林望舒給林靜琅啓蒙之後,他卻沒有太多的時間親自教導林靜琅,他把林靜琅識字寫字進度的安排,只能託付給蘇青芷。
蘇青芷很是認真教導林靜琅識字寫字,林廣輝見到姐姐如此,他也搬了小凳子在一旁陪着學。
王喜兒遇見過幾次之後,她在一旁默默的聽了一會後,她主動跟蘇青芷提出來,她和她的兒女也願意來旁聽蘇青芷的教導認字寫字
蘇青芷自然不敢擔下這樣的重任,她跟王喜兒解釋說:“我的水平實在不好爲人師。我家琅兒年紀小,平時有她父親教導着,我可以隨意教她一下。
你們要想正式讀書識字,我實在是不敢誤人子弟。”
王喜兒聽她的話,反而不以爲然的跟她說:“蘇九,我們是想在你跟琅兒講課的時候,我們在一旁聽聽就行,我們不會吵了你的正事,好好壞壞,我心裡還是明白。”
蘇青芷只能跟她明白的表示,如果是這般情形,那她自然是以林靜琅爲主,而王喜兒則是隨意。
蘇青芷如常的安排林靜琅的進度,王喜兒和她的兒女則是踩點來旁聽,而且手上還帶着紙筆。
蘇青芷瞧着他們自行坐好,她只能當他們是後院子裡種的青菜,她專注與林靜琅,順帶照顧一下林廣輝。
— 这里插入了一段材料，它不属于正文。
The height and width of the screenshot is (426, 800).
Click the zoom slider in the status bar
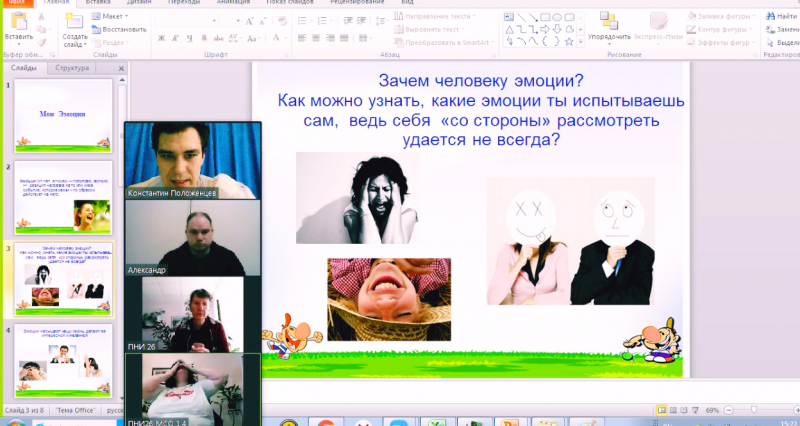(x=752, y=411)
林靜琅原本認字寫字有些隨意,如今有王喜兒母子的襯托,她反而用心了許多。
蘇青芷原本心裡面有些擔心,她擔心王喜兒這樣影響到家事,結果王喜兒跟她表示,王夫人和她的夫婿是支持她多識字寫字。
當然王喜兒寫字,是用筆就這樣寫在桌面上,字的好好壞壞,大約只有她一人最爲清楚。
王喜兒很是羞澀的跟蘇青芷表示,她這樣的年紀再來寫字,已經太晚了,她的夫婿跟她說,不着急,知道那字如何寫就行。
蘇青芷從來不曾想過要把林靜琅培養成一個才女,林望舒也是同樣的心思,所以他纔敢放手由蘇青芷教導女兒。
事後,王夫人悄悄跟蘇青芷說了,她爲何支持王喜兒識字寫字的原因。
原來王家那位大郎君在學堂裡無意當中給爛桃花相中了,哪怕他一再言明家有賢妻,那個女子都要厚着臉皮纏上來,還說願意爲妾。
蘇青芷瞧着王夫人神色微微變了,她不是不知事的女人,只怕王家那位大少爺心裡也有所意動。
王夫人瞧着蘇青芷的神色,她略微苦笑了起來,說:“我家老大跟我悄悄的說了說,我跟他說了,我們王家是不計納妾。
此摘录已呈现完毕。